English
Paths not taken
Features we built and deleted, or evaluated and refused — with the numbers that decided.
Frost's two roads, by his own account, were "really about the same"; the road less traveled is a story the traveler invents afterwards, with a sigh. No sighs here. These paths weren't heroic forks — we walked them, measured, and turned back, usually the same day. Not the road less traveled. Just the road we tried and left.
Most product pages list what got built. This one lists what got built and then deleted, or evaluated and refused. Not because the ideas were stupid — most of them are textbook recommendations — but because we measured them against this system and the numbers said no. A knowledge platform that asks you to trust it with your notes should show you how it makes decisions, including the reversals.
The reranker that made search worse
Every RAG tutorial says the same thing: after retrieval, add a cross-encoder reranker. It's the "biggest quality lever." So we built one — bge-reranker-v2-m3 in a sidecar, re-scoring the fused top results before returning them.
It made search worse. Measured, twice. On 512-character passages, ranking quality (nDCG) dropped from 0.92 to 0.89. On full-note passages it collapsed to 0.39, because the notes exceeded the reranker's token window and all looked identical to it. The failure mode was instructive: the cross-encoder rewards surface word overlap, so a query about slow dough fermentation surfaced the sauerkraut note above the sourdough note — sauerkraut simply has more fermentation vocabulary. The first stage, hybrid keyword-plus-vector fusion, had already ranked those correctly. The reranker undid its work.
We shipped it off by default, then deleted it entirely, along with its Python sidecar — one less process to run, one less model to download. The negative result stayed in the docs, and the benchmark that caught it has its own writeup. The lesson isn't "rerankers are bad." It's that a second stage is only a lever when the first stage is weak, and ours wasn't. Measure before shipping, even when the textbook says you don't have to.
The recall trick that poisoned recall
Same benchmark, same week. Our keyword lane requires every query term to match. The obvious improvement: when that returns few hits, retry with any-term-matches and merge — free recall recovery.

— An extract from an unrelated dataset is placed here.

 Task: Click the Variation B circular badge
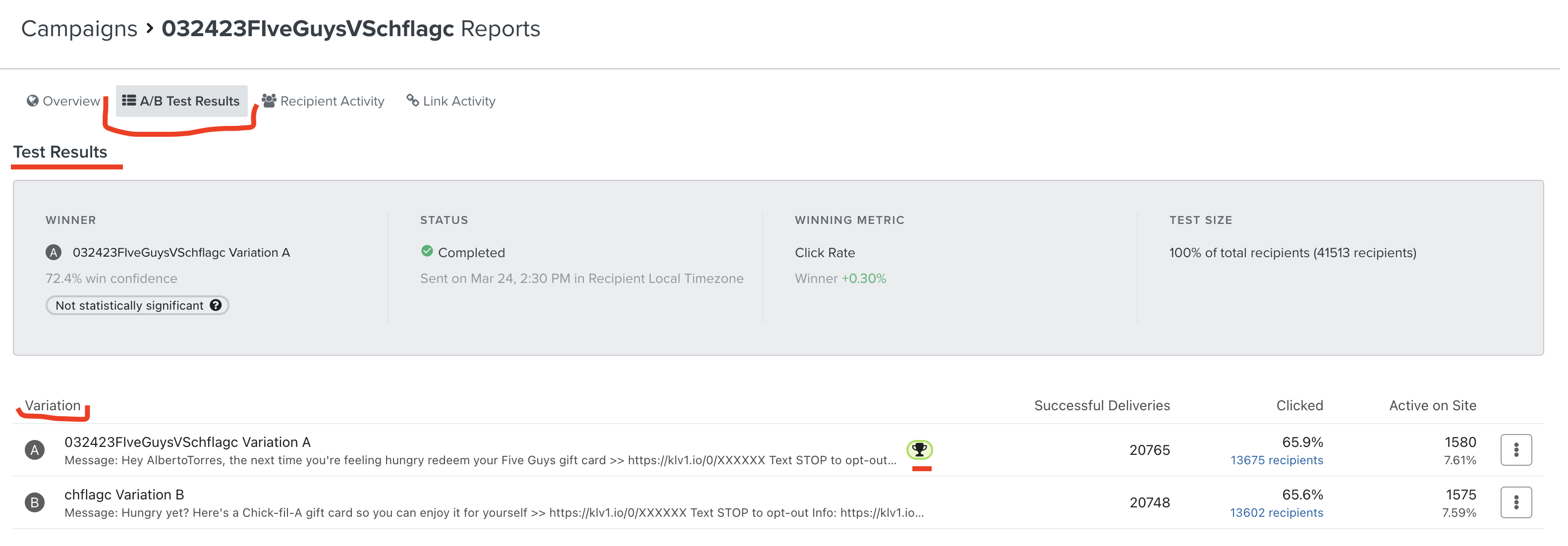[x=35, y=502]
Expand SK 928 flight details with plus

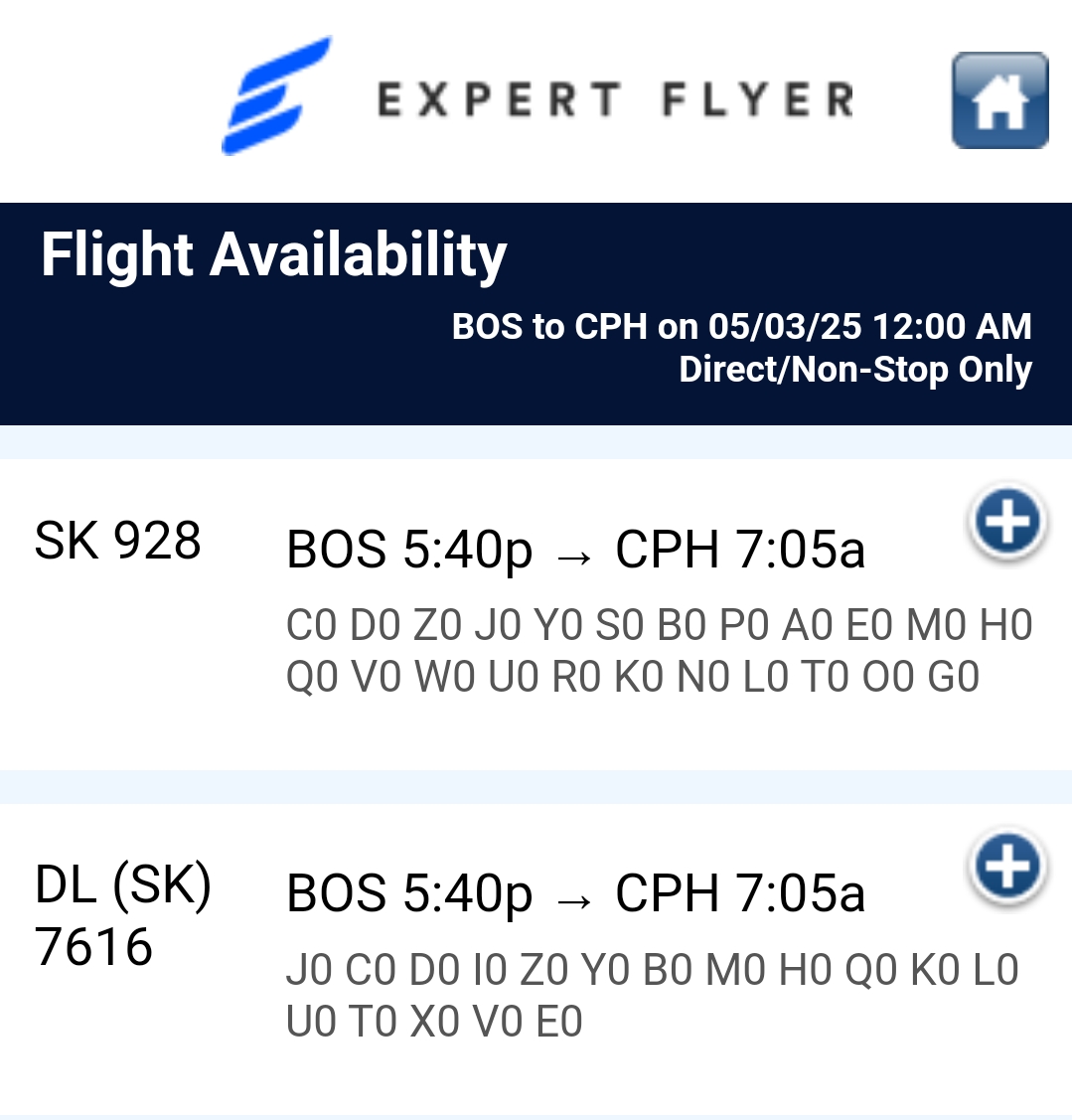click(x=1006, y=523)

It cut ranking quality by a quarter (nDCG 0.93 → 0.67). The mechanism: fusion ranks by position, not score, so twenty loose one-word matches entered the merge with strong rank signals and pushed out the documents the vector lane had correctly found. Tellingly, the top-1 result survived — only everything below it rotted, which is exactly the kind of damage you never notice without a benchmark. Reverted byte-for-byte the same day.
In a hybrid system the two lanes have different jobs. Vector carries recall; keyword carries precision. A keyword lane that stays quiet on semantic queries — returns nothing rather than noise — turns out to be load-bearing.
The vector database we didn't need
At some point every project with embeddings gets told to adopt a real vector database. We evaluated Qdrant against our in-memory brute-force scan.
The results were byte-for-byte identical: same top-1, same top-5, on every test query. Qdrant solves a speed problem we don't have at this scale — the embeddings are already in memory, and the scan is not the bottleneck. What Qdrant would add is a container to run, a sync pipeline to maintain, and a new way for search to be down. Each one a failure point in a product whose pitch is "one process on one file."
The real quality lever was the embedding model, not the storage. We upgraded the model and kept the dumb scan. (Fun footnote: a Qdrant node does live in our public hub today — as an external federation peer indexing Telegram channels, proving the protocol isn't trip2g-only. Right tool, right layer.)
The kanban board that moved out twice
We wanted a kanban board where a card is a line in a note. First build: a component in our own frontend framework, inside the main repo. Then we rebuilt it as a self-contained React template. Then we deleted that from the repo too and shipped it as a standalone repository you install with one curl command.
Each move was the same realization at a different depth: the board is a template, not a platform feature. It renders a note; the platform's job ends at "serve the note and accept the edit." Keeping it in-core meant every board improvement was a platform release. As a standalone template it versions, installs, and forks on its own — and it proved the layout system was strong enough to host a real app without the core knowing about it.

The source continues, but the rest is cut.